Tartufo discriminato: abbattere l'Iva e dargli accesso ai fondi Ue

Il caso del tartufo italiano approda alla Commissione Petizioni del Parlamento Ue: riconoscere che è un 'prodotto agricolo spontaneo' aprendo le porta all'Iva al 4% ed agli aiuti della PAC.

EPA/JUANJO MARTIN HIDALGO

Riconoscere il tartufo come "prodotto agricolo spontaneo" abbassando così l'imposizione dell'Iva e rientrando nei canoni che danno accesso ai fondi Ue della Politica agricola comune, la Pac. E' questo il doppio obiettivo della petizione presentata dal Centro Nazionale di Studi sul Tartufo presentata nell'ormai lontano 2015 e discussa oggi dalla Commissione Petizioni del Parlamento Ue.

Da allora le cose sono già in parte cambiate, l'Italia ha infatti abbassato l'Iva sul prezioso alimento dal 22% al 10%, ma non siamo ancora arrivati alla dicitura richiesta dal Centro Nazionale ed a quel 4% di Imposta sul valore aggiunto che ne corrisponde. Nel frattempo nemmeno Bruxelles è stata con le mani in mano, avendo lanciato un'indagine, nel 2016, per verificare se l'Italia non stesse violando la direttiva Iva proprio sul tartufo. 

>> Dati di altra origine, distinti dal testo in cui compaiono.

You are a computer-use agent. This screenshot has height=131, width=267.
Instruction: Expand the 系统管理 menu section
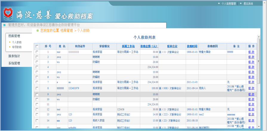click(x=14, y=63)
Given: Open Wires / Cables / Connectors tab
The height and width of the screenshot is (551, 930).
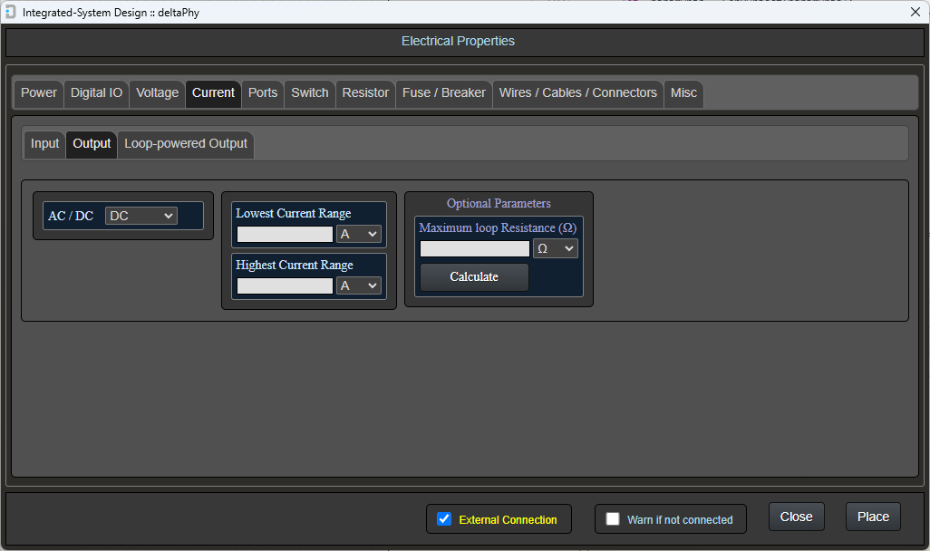Looking at the screenshot, I should [x=577, y=93].
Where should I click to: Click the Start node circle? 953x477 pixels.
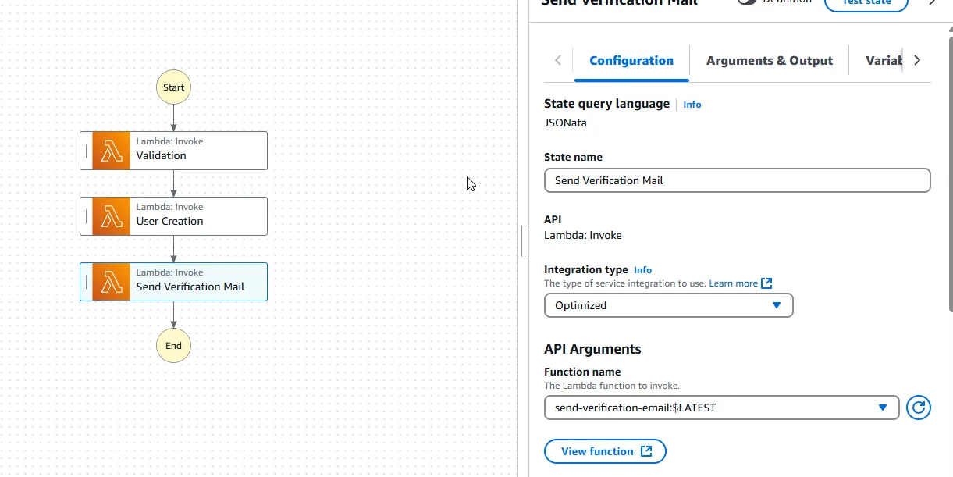pos(173,87)

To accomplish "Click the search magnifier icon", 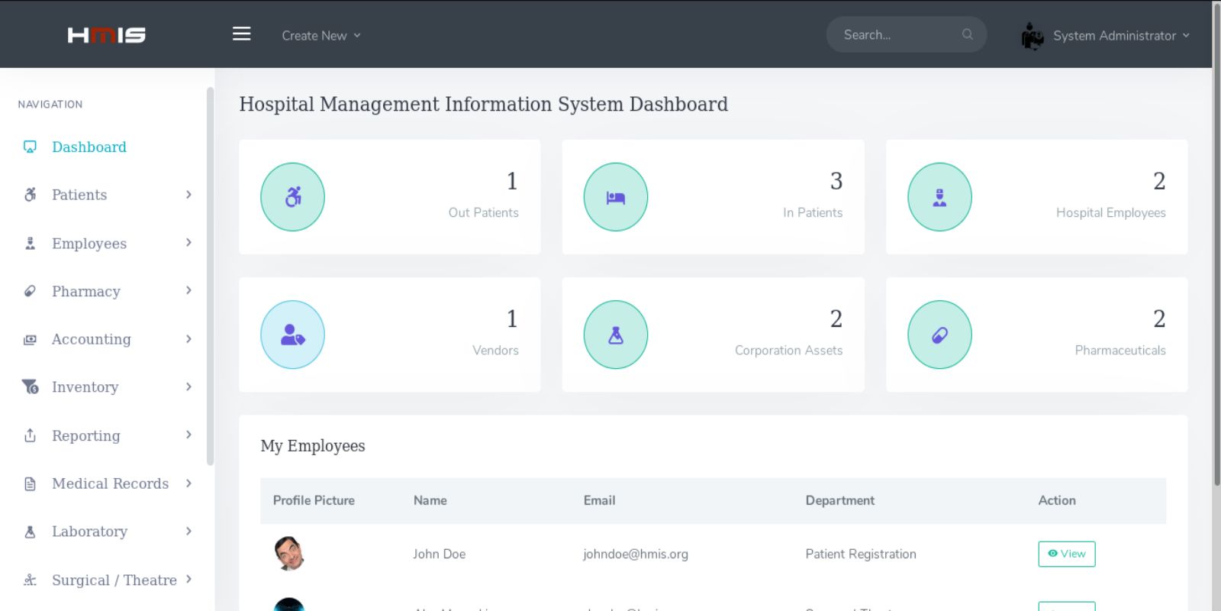I will [967, 34].
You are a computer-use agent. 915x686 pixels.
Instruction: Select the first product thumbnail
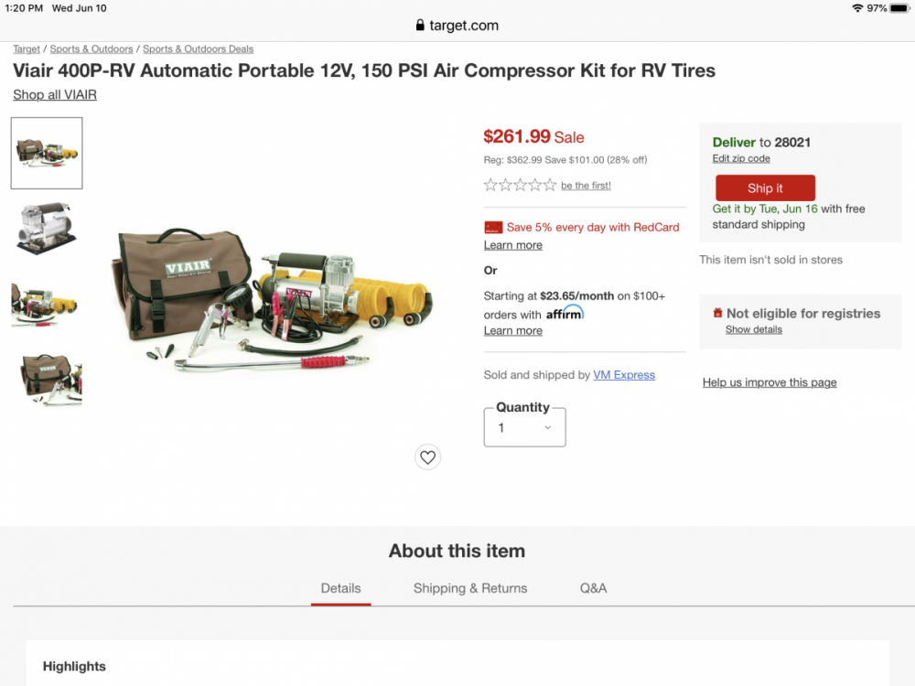[x=47, y=153]
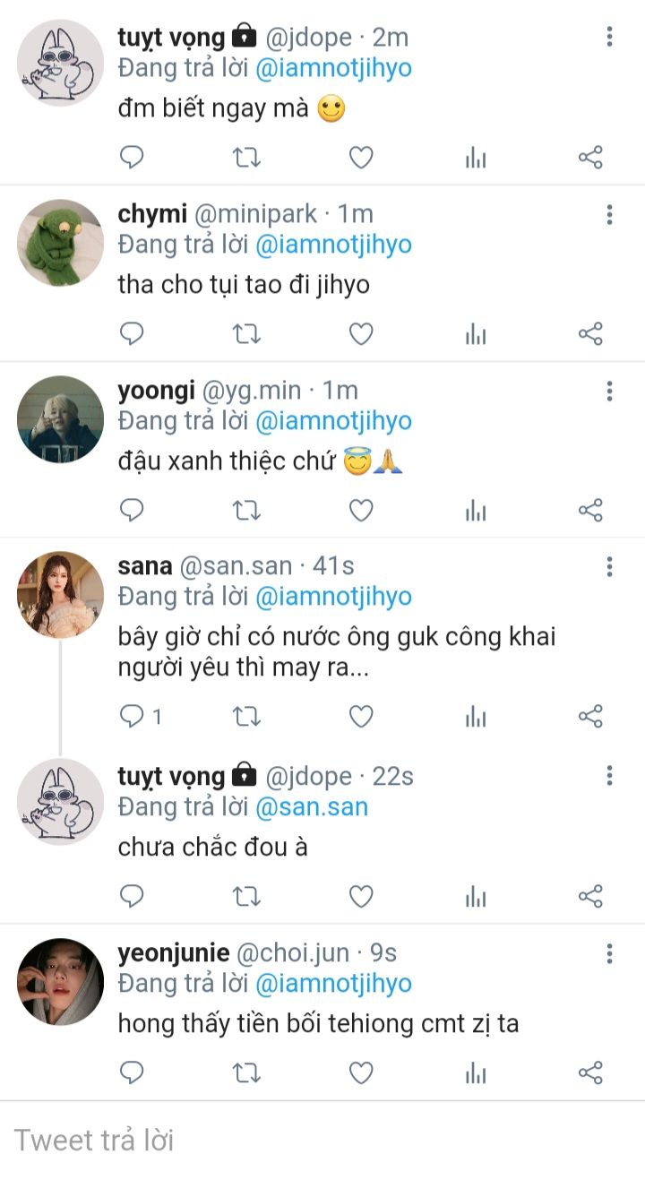Open @san.san mention in tuyệt vọng's reply

click(x=312, y=806)
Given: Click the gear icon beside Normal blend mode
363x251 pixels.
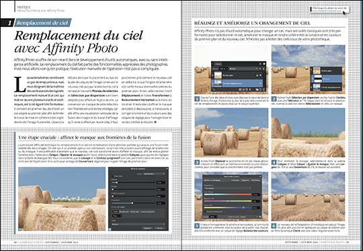Looking at the screenshot, I should click(x=259, y=69).
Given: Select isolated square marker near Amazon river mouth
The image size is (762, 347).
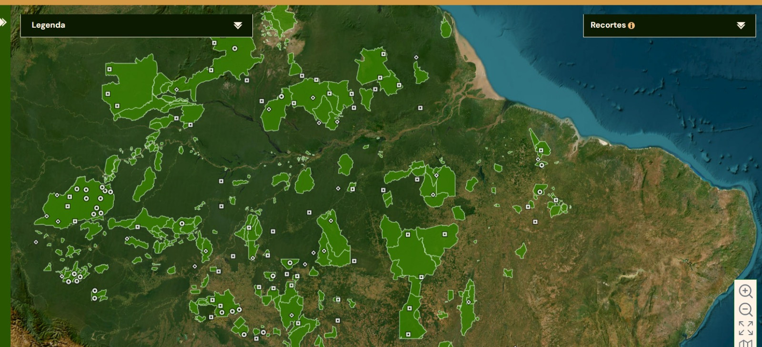Looking at the screenshot, I should coord(420,108).
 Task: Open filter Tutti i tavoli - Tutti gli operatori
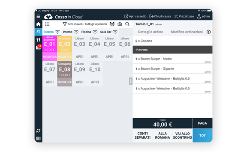[85, 24]
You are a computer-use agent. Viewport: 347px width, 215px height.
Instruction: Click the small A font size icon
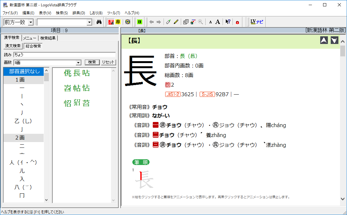click(210, 22)
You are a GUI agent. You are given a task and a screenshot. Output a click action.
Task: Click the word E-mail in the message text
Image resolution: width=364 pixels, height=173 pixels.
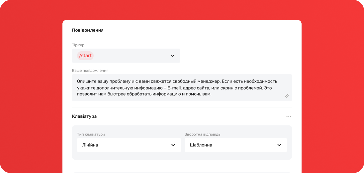click(x=174, y=87)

Il lieto fine per questa vicenda potrebbe, inoltre, essere alquanto vicino, se nella prossima legge di bilancio in via di approvazione il governo introdurrà, come pare, l'emendamento che indica il prodotto come agricolo spontaneo, permettendo così l'ulteriore abbattimento dell'Iva e, soprattutto, mettendo il tartufo nostrano in parità di trattamento con quello francese e spagnolo, che già si giovano della dicitura e possono quindi accedere ai finanziamenti comunitari previsti dalla Pac. Con la sua riunione di oggi la Commissione Petizioni ha voluto comunque mantenere alta la pressione sul governo italiano.